I read a fair amount of recent Young Adult and Middle Grade books over the last year. These are some of my favorites, in no particular order.
Summer of the Mariposas by Guadalupe Garcia McCall is a YA fantasy involving five sisters who find a body floating in the Rio Grande. Their father has recently run out on their mother, and it happens that their paternal grandmother, whom they haven’t seen in some time, lives near where the dead man came from. They worry the dead man’s family won’t know what became of him, and end up making a trip to Mexico to bring him home, a journey which has magical elements akin to The Odyssey. The characters are really vivid and appealing – all five sisters have distinctive personalities, not just the eldest who’s narrating.
For Darkness Shows the Stars by Diana Peterfreund is a science fictional retelling of Persuasion. I loved the characters and their complex problems, and the worldbuilding gave rise to a whole host of interesting conflicts that I wouldn’t mind seeing further explored in future books, because their world and their class system is in flux. Plus there are Science Conflicts. However, I don’t think that particular Austen book can work very well with teenagers, even in a world where they have to grow up quickly, so I was less invested in that aspect. Your mileage may vary on that.

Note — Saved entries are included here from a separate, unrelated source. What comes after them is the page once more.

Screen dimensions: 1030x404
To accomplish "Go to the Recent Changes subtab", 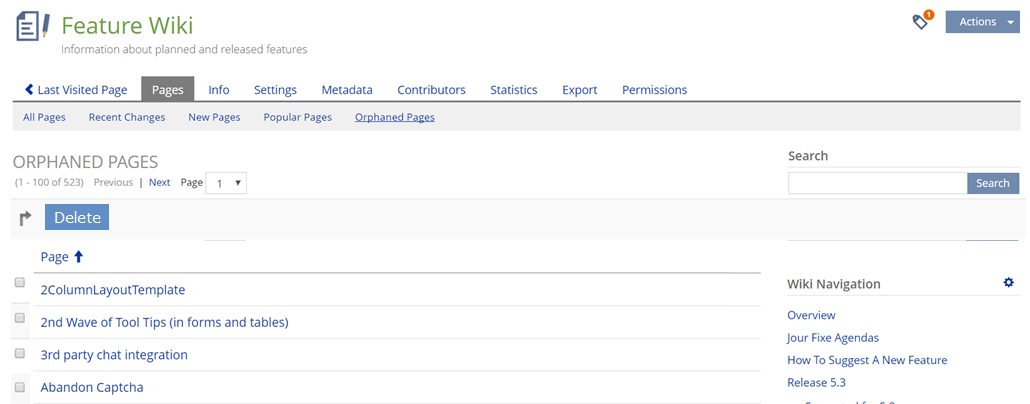I will point(127,117).
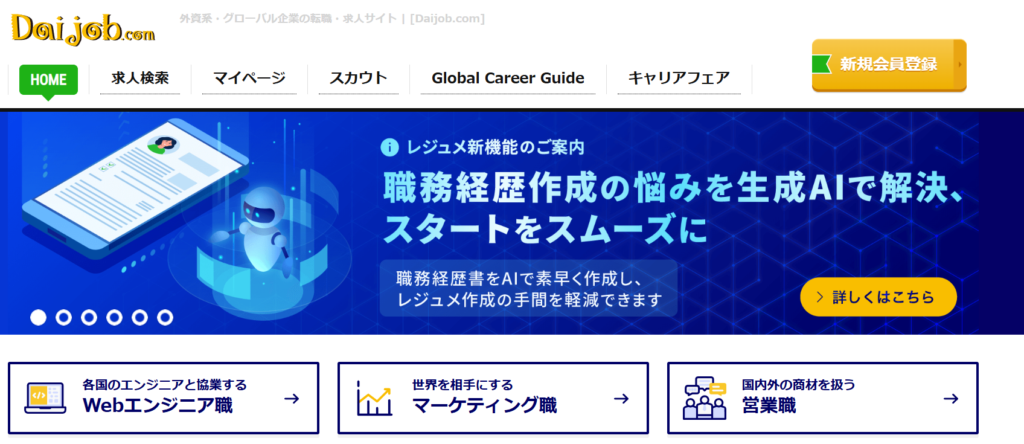The height and width of the screenshot is (444, 1024).
Task: Click the sales people chat icon
Action: 704,399
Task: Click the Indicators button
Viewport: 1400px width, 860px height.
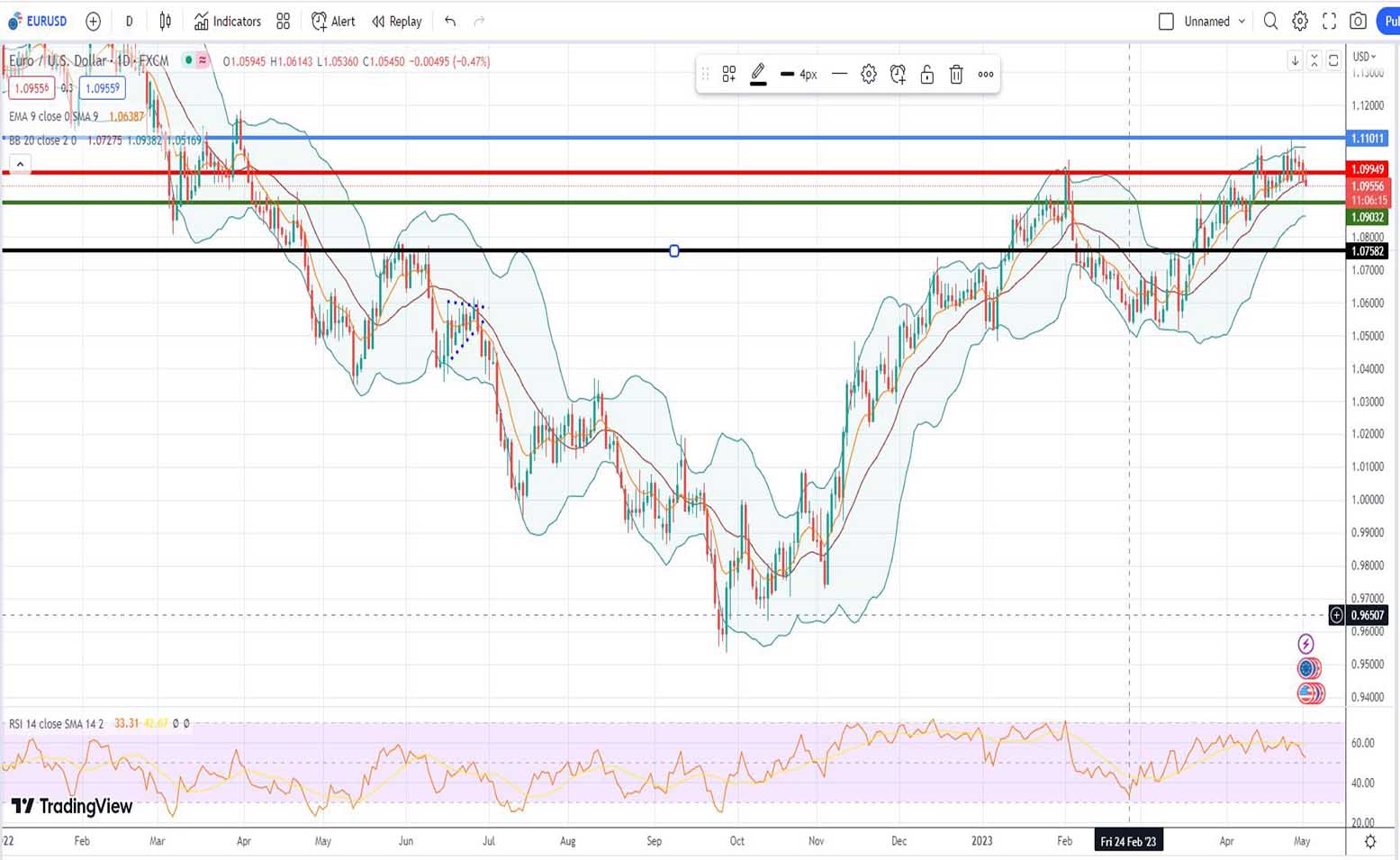Action: click(x=227, y=21)
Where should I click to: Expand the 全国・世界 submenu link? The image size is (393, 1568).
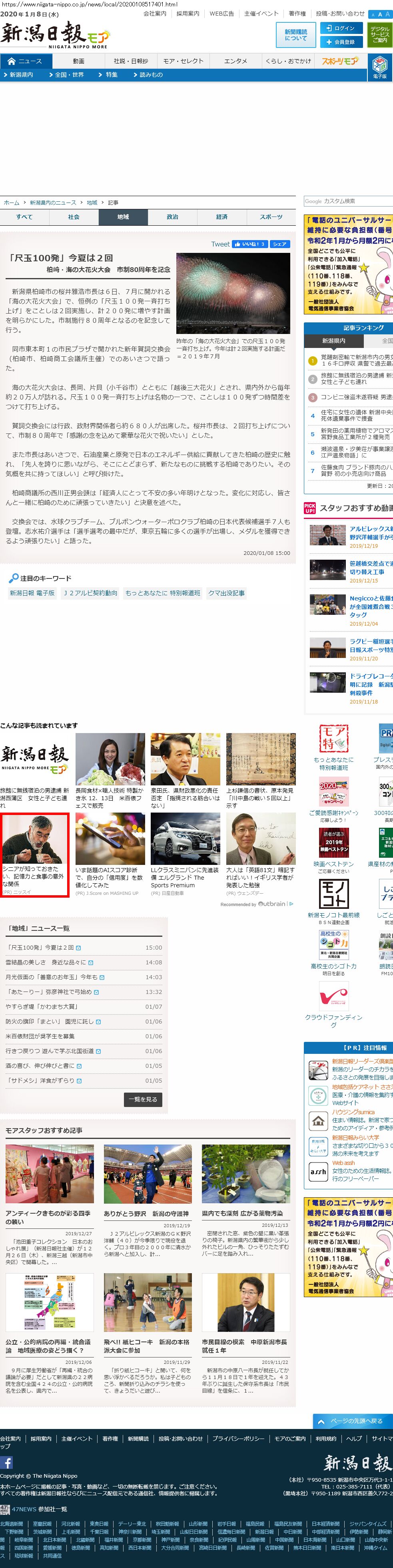[x=70, y=75]
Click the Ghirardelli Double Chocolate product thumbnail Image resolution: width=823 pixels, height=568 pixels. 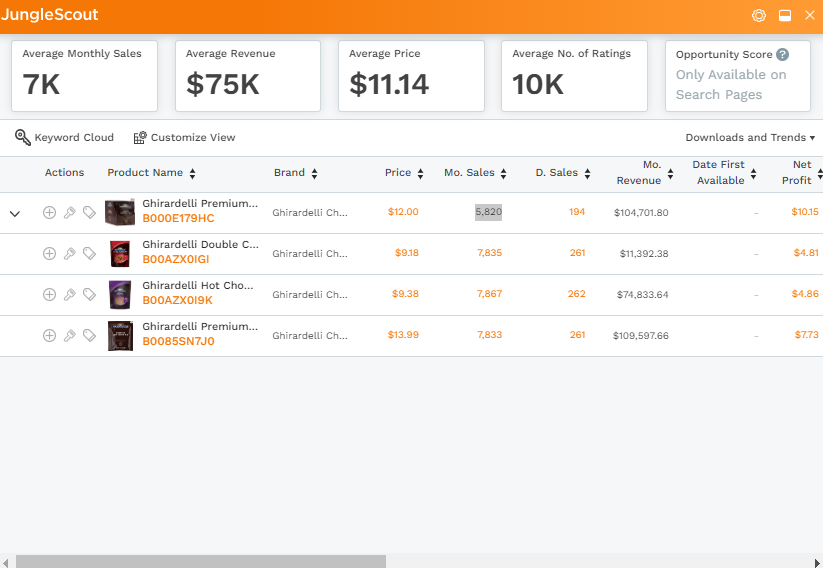[120, 254]
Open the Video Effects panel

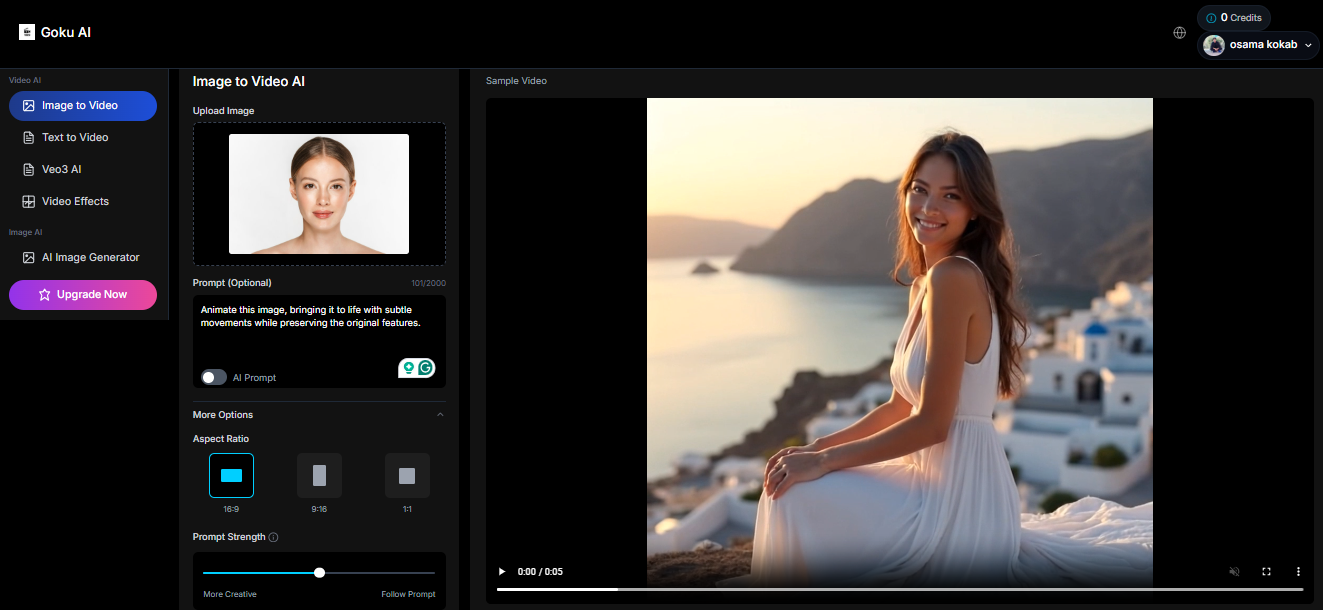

Goblin Secrets by William Alexander is secondary world fantasy, Middle Grade, and very page-turny. I loved the intriguing ways the author used masks both in the worldbuilding and thematically. Also the dustfish. It has elements of Baba Yaga, and steampunk, and of course goblins, who seem to fill the role that traveling folk have in our world. (Somewhat gypsies, somewhat traveling actors, but with other elements as well; they are all fascinating individuals.) And after the satisfying ending, there are a few small mysteries still unsolved.
Iron Hearted Violet by Kelly Regan Barnhill is MG – note for younger readers, it has some serious scariness when the queen falls ill after a miscarriage. It has an unusual heroine, a not-beautiful princess. The story is told well and with a number of interesting narrative and pov choices; it comes together as feeling like a new fairy tale. The narrator is the royal storyteller, ostensibly, but there is some omniscient going on. Cool worldbuilding includes a mirrored sky and dragons who must store their hearts outside of their bodies. Both the male and female lead characters have a good bit of agency.
Passion Blue by Victoria Strauss is historical YA (Renaissance Italy), with a slight speculative element that is real to the narrator but may not be objectively real (I think it’s intended to be real, but you can read it either way). The heroine has been essentially sold into a convent and desperately wants out so she can marry as her mother (a nobleman’s mistress) had hoped for her. But inside the convent, there is a rare thing, a painting studio. The heroine happens to be an artist and loves drawing more than anything. I really loved the outcome of this story, and the decisions the heroine made. Also, there was some excellent art-neep.
Cat Girl’s Day Off by Kimberly Pauley is fun, humorous fluff in which lots of people have weird psychic gifts; the narrator’s is that she can understand what cats are saying, and have them understand her. Since her mother and sister are geniuses, and her other sister has multiple gifts, and her dad has a really cool gift, Natalie feels somewhat shortchanged, but not in a bitter way. I actually wanted more story about her family. The plot involves a remake of “Ferris Bueller” and a celebrity blogger and Natalie’s friends, one an aspiring actress and the other a celebrity gossip hound. Blessedly, the romance element is minor, and very well-done.